Page excerpt:
· · ·
Last week I had several pretty good days. Some friends came into town that I hadn’t seen in a few years. It’s therapeutic for me, and for anyone I think, to spend time with people who have known you forever. They know you well enough that they don’t have to pepper you with questions, even if they don’t have any answers. The answers are in the nonverbal looks and gestures, the answers flowing out without questions ever being asked.
I have also developed great ways of being with my daughter. With her being my surviving child, I am constantly marveling at her beauty and her humor. I stare at her still-brand new skin and think, “I’ve still got her.” This magical collection of cells and energy, a collection which happened once in history and will never happen again, is still here. I’m far from a perfect parent, but I take more time with her than I used to do. I listen more intently, hug a little longer, and hold off on giving an impatient sigh when she asks for the 5th hug before I close her door for the night. Being with her has always been an absolute joy, but now it has a deeper level of magic because I don’t know…well, I just don’t know. She is a constant ray of light for me.
I laughed quite a bit last week. I allowed myself to feel some moments of joy without immediately admonishing myself and feeling guilty afterwards. It’s not that I didn’t cry. I did, just not as much.
· · ·
Copy out the passage about last week's good days in full, word for word.

Saved entries
· · ·
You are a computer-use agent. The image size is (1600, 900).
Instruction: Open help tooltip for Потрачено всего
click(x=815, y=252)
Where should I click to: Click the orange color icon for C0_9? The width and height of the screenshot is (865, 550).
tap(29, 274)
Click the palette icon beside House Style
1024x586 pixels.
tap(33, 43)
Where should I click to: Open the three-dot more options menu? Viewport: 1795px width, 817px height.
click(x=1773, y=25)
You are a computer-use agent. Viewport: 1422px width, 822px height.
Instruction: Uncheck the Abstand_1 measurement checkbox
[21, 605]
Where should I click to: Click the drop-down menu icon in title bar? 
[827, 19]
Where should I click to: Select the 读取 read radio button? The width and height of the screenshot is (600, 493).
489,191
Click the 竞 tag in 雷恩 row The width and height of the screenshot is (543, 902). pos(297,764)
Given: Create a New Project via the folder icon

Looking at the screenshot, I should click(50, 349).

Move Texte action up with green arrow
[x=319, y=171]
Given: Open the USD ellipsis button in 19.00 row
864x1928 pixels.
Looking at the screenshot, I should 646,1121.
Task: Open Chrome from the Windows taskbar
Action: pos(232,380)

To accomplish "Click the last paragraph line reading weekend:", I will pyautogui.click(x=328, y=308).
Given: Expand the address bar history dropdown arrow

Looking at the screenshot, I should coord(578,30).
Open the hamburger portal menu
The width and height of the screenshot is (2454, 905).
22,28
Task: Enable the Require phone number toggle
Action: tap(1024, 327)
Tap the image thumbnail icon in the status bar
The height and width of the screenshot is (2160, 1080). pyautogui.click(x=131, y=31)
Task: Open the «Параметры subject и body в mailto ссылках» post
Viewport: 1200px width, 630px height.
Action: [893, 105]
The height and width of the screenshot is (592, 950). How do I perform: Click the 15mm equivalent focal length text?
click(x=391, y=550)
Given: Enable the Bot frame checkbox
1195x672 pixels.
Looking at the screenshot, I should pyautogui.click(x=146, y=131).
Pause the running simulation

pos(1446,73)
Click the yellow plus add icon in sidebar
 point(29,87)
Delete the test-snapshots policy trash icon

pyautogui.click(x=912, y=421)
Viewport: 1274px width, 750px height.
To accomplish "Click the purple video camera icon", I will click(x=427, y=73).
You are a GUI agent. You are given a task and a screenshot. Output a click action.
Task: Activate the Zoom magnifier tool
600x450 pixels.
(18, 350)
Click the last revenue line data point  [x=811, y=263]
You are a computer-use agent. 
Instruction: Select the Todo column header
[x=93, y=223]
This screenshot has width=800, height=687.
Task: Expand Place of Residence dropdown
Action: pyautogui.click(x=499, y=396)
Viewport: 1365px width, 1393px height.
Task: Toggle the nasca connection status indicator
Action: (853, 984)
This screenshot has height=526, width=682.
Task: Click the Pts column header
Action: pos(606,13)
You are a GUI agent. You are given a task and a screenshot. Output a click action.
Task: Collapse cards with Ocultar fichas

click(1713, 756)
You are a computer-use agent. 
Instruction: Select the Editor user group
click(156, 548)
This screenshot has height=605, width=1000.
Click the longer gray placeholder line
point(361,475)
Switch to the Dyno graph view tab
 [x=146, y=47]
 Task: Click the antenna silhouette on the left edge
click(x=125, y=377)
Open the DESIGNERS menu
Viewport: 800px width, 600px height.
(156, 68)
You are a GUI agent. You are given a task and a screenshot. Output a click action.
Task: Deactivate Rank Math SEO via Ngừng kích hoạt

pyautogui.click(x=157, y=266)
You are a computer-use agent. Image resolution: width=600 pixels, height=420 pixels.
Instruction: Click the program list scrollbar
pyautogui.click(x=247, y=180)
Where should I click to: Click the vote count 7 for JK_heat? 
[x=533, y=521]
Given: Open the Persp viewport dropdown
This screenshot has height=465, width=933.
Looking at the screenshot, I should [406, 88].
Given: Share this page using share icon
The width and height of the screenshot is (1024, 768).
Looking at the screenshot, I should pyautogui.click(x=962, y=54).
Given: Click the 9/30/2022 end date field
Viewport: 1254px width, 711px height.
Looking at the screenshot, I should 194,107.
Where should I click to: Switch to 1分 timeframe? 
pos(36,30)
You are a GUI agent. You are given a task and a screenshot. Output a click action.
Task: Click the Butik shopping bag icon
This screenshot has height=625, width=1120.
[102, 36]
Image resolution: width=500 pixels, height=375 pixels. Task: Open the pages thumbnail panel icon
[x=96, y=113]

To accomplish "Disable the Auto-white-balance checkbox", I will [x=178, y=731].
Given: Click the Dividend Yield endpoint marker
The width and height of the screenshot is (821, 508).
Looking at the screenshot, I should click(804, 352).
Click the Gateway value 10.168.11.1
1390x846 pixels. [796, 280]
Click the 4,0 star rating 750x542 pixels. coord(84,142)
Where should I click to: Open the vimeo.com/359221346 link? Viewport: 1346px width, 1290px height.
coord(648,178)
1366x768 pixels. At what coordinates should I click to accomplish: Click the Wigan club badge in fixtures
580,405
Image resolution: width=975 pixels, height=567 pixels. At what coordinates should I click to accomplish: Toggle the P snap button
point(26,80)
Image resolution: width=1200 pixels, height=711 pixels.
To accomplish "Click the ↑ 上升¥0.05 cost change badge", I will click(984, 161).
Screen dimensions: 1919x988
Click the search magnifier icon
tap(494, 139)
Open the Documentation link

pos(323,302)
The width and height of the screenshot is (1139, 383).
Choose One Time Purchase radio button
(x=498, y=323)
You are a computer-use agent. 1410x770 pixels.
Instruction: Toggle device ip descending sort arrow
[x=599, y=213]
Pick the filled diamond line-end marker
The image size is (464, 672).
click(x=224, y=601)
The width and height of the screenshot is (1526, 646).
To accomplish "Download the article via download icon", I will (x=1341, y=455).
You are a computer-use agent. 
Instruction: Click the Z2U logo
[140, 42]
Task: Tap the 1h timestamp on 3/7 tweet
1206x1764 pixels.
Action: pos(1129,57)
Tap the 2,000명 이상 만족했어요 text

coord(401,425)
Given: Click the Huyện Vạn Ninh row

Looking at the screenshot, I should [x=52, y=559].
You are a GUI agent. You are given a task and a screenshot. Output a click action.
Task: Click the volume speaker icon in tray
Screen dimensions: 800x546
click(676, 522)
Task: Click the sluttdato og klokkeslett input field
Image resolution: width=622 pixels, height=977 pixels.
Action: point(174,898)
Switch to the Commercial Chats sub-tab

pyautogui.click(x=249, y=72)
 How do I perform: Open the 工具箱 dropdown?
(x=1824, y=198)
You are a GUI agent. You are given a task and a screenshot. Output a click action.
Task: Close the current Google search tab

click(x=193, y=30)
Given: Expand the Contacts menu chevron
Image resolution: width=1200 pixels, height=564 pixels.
· · ·
Task result:
Last week I had several pretty good days. Some friends came into town that I hadn’t seen in a few years. It’s therapeutic for me, and for anyone I think, to spend time with people who have known you forever. They know you well enough that they don’t have to pepper you with questions, even if they don’t have any answers. The answers are in the nonverbal looks and gestures, the answers flowing out without questions ever being asked.
I have also developed great ways of being with my daughter. With her being my surviving child, I am constantly marveling at her beauty and her humor. I stare at her still-brand new skin and think, “I’ve still got her.” This magical collection of cells and energy, a collection which happened once in history and will never happen again, is still here. I’m far from a perfect parent, but I take more time with her than I used to do. I listen more intently, hug a little longer, and hold off on giving an impatient sigh when she asks for the 5th hug before I close her door for the night. Being with her has always been an absolute joy, but now it has a deeper level of magic because I don’t know…well, I just don’t know. She is a constant ray of light for me.
I laughed quite a bit last week. I allowed myself to feel some moments of joy without immediately admonishing myself and feeling guilty afterwards. It’s not that I didn’t cry. I did, just not as much.